Il n’est pas irresponsable de courir un risque (cela arrive pour toute innovation) mais encore faudrait-il que des avantages soient sérieusement escomptés pour justifier cette prise de risque. Quand ces avantages, toujours repoussés à plus tard, n’appartiennent qu’à l’idéologie de la promesse, il devient urgent d’attendre. Par exemple qu’on devienne capables, comme promis par le professeur Tournesol (il n’y a pas que Claude Allègre !) de faire pousser dans le désert des oranges bleues et « toutes les grandes cultures indispensables à la vie de l’homme » (Tintin, 1965)… Alors il faudra interroger le peuple, et particulièrement les nomades du désert, pour savoir ce qu’il faut faire avec ce « miracle de la science », sans oublier aucune de ses facettes moins alléchantes, à commencer par la nécessité d’irrigation! Un choix technologique est toujours un choix de société mais le problème est que la société n’est jamais sollicitée pour contribuer effectivement à ce choix.

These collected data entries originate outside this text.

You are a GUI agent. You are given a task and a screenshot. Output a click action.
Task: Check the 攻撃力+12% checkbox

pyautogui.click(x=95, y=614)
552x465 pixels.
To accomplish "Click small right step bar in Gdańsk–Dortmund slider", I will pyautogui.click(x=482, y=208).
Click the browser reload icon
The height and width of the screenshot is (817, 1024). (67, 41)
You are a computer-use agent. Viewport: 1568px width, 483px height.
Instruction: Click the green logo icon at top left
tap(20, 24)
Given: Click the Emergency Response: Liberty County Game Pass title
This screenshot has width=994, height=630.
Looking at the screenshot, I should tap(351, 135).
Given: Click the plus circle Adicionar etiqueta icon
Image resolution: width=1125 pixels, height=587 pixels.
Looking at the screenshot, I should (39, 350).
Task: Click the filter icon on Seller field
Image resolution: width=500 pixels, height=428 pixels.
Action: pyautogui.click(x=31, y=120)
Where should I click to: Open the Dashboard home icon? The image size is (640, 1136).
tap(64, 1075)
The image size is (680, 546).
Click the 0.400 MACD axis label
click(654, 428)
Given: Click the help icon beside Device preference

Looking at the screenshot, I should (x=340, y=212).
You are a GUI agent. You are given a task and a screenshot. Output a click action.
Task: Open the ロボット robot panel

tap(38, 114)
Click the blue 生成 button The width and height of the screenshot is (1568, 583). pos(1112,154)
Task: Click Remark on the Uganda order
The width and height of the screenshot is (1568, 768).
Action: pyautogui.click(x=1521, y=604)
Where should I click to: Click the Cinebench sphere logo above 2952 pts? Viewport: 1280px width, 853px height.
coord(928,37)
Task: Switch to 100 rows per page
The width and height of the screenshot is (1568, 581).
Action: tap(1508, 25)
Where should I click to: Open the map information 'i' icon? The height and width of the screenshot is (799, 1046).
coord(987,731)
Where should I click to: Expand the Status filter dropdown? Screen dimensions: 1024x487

Une question qui me turlupine (parce qu’on me la pose souvent à propos de ma propre trajectoire…) est de comprendre pourquoi un chercheur statutaire devient celui qui scie la branche sur laquelle il pourrait s’asseoir pour se reposer ? Alors je constate que Christian et moi étions en marge dés le début (milieu modeste, famille très nombreuse) et que nous n’avons pas suivi un « cursus normal », comme si de ne pas avoir été dans le moule nous avait faits plus vigilants, et bientôt rebelles. C comme croquant, J comme jacquerie… Ajoutons donc que Christian et moi avons côtoyé tôt le milieu paysan où nous avons pris des leçons d’intelligence car c’est bien parmi ceux-là (j’ai dit « paysans » et pas « agriculteurs ») qu’on trouve les derniers travailleurs des pays industrialisés qui prônent la « bonne vie » afin de s’épanouir dans l’harmonie plutôt que la compétition pour consommer davantage en polluant encore plus. Décidément, encore des gens en marge, c’est à dire en avance pour montrer qu’il faut rebondir vite, avant que l’humanité ne se plante grave. Et que devient le paysan (c’est à dire l’homme originaire et gardien de la nature) dans un monde selon les PGM ? Il meurt ou devient « agriculteur raisonné » en perdant toute relation avec la nature, ce qui est une autre façon de mourir.
La hargne lucide de Christian Vélot est peut-être aussi pour honorer ses origines.